(Beginning of DATASET RECORDS)

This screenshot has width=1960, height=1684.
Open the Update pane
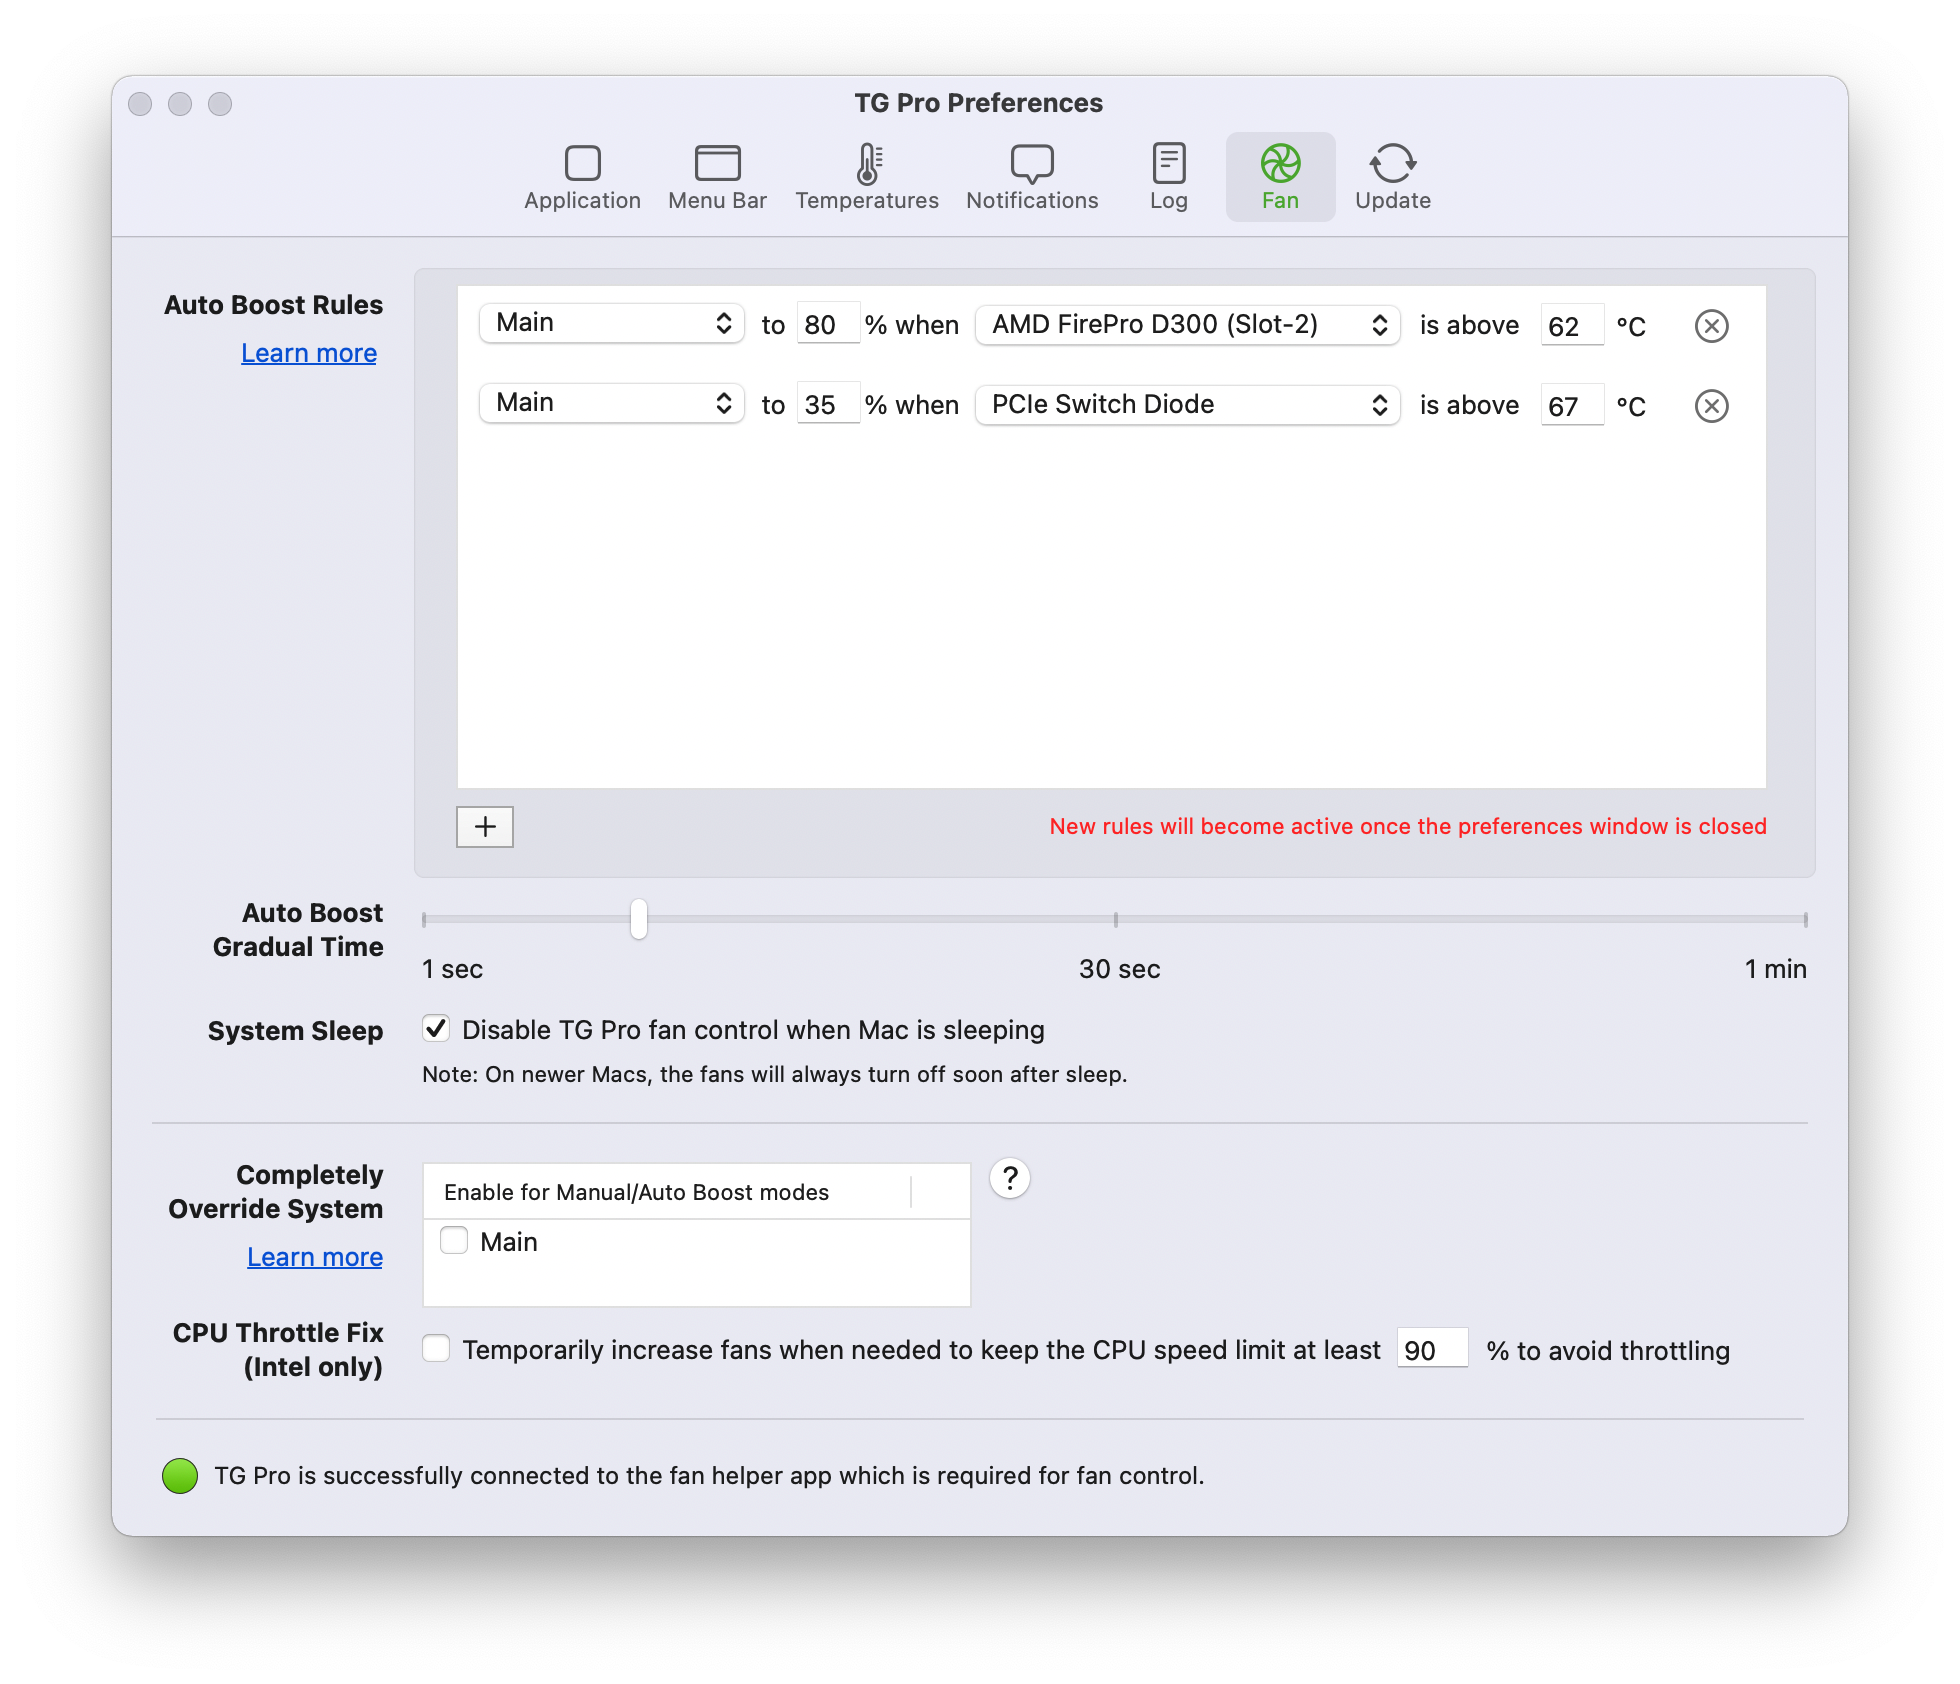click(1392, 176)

(End of DATASET RECORDS)
(Beginning of DATASET RECORDS)

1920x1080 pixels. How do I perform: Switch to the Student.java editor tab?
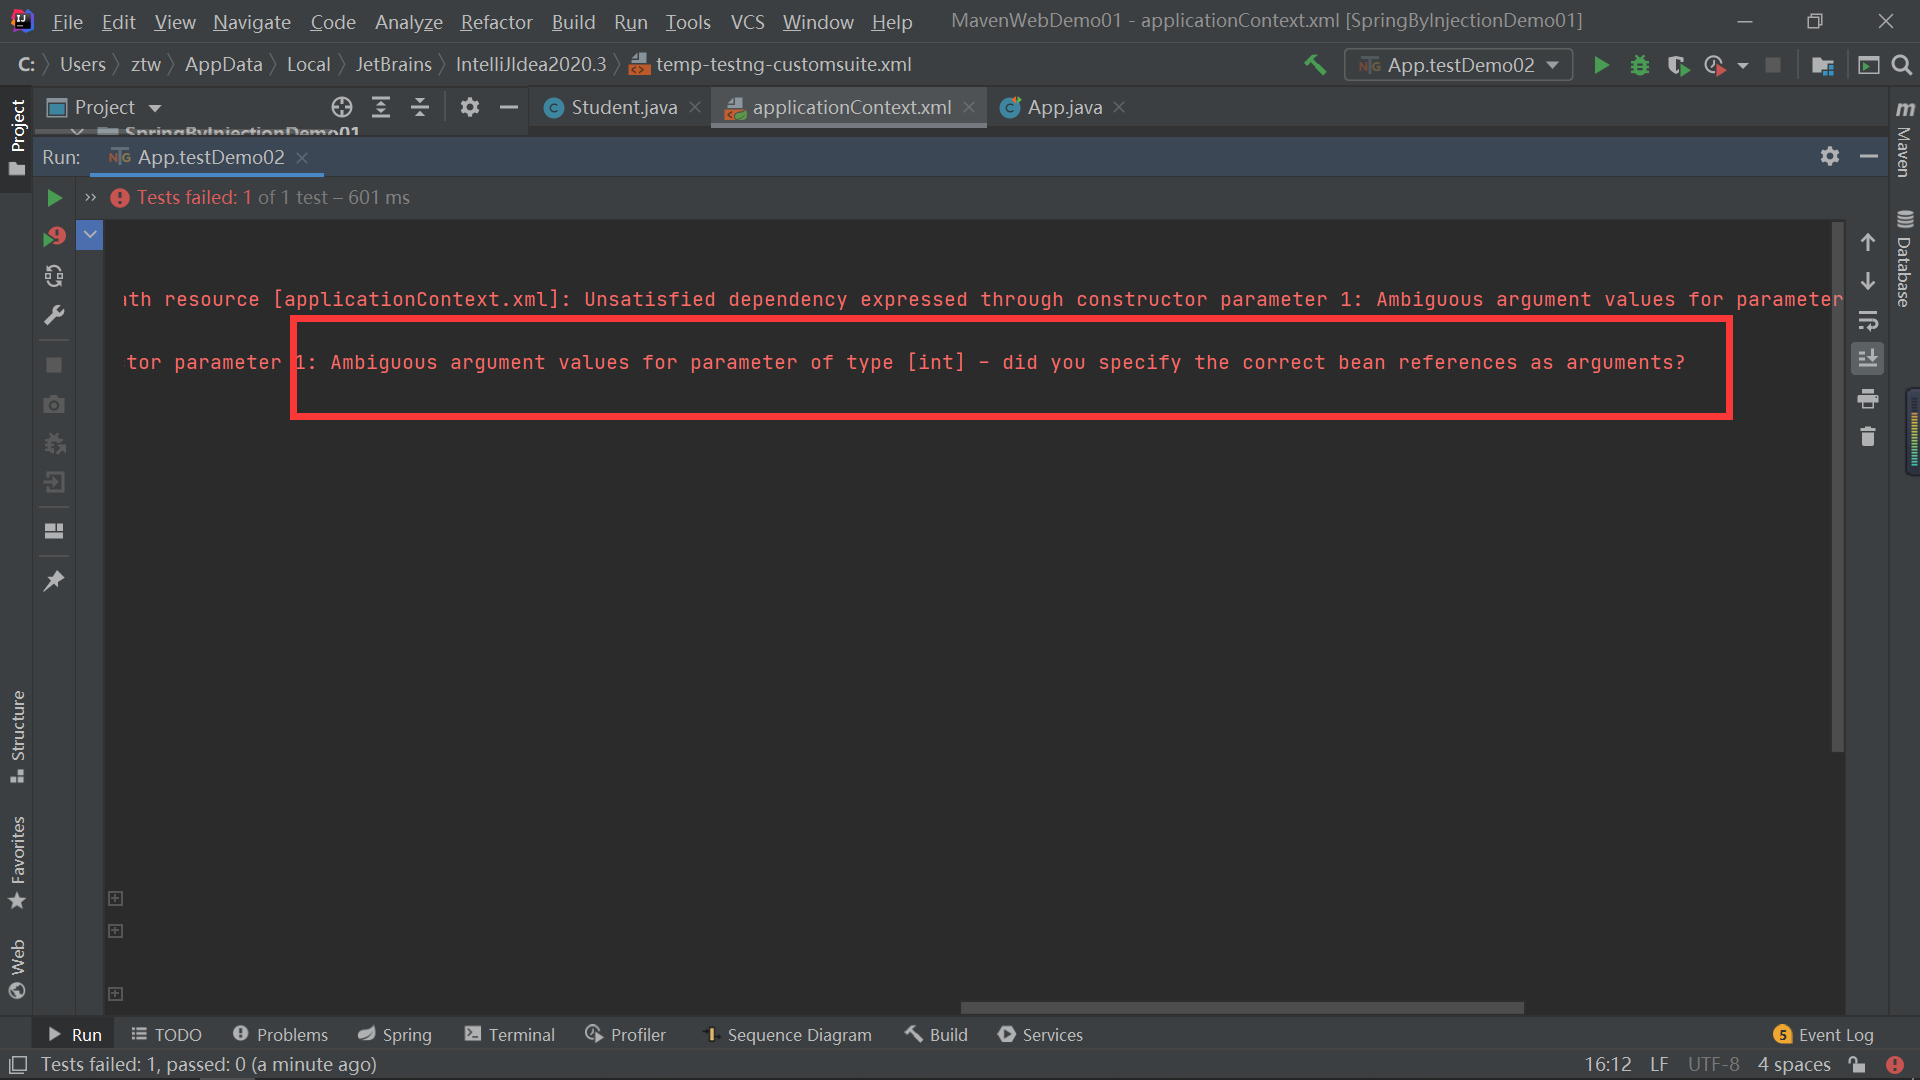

(End of DATASET RECORDS)
(Beginning of DATASET RECORDS)

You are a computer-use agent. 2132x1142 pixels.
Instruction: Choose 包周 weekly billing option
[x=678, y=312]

(End of DATASET RECORDS)

### PROBLEM REQUIREMENTS
Scan the lines above for "pixels", then copy every one that has it.

### THE COMPLETED TASK
1920x1080 pixels. How do I perform: Switch to the Student.java editor tab?
You are a computer-use agent. 2132x1142 pixels.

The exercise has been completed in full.